START Provided entries
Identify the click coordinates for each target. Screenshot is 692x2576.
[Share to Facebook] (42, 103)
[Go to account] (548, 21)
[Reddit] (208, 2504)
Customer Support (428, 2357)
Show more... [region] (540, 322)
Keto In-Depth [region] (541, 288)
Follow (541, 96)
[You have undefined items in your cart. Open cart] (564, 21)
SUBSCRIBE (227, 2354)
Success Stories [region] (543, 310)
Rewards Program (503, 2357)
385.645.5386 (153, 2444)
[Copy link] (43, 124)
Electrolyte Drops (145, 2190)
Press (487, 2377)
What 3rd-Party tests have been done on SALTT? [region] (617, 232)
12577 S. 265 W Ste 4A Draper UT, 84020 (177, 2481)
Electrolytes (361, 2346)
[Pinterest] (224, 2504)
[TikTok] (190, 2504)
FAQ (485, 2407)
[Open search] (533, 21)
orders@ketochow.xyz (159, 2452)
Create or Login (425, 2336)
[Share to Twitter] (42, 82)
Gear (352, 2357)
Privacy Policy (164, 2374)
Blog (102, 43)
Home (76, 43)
END Provided entries
START Provided entries
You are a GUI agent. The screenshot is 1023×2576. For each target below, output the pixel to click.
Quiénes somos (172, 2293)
END Provided entries
▸ Exercise brief
Within the material above, copy exactly the lines from the line that holds "385.645.5386 (153, 2444)" up to and including the line that holds "[Pinterest] (224, 2504)".

▸ Reply to the task
385.645.5386 (153, 2444)
[Copy link] (43, 124)
Electrolyte Drops (145, 2190)
Press (487, 2377)
What 3rd-Party tests have been done on SALTT? [region] (617, 232)
12577 S. 265 W Ste 4A Draper UT, 84020 (177, 2481)
Electrolytes (361, 2346)
[Pinterest] (224, 2504)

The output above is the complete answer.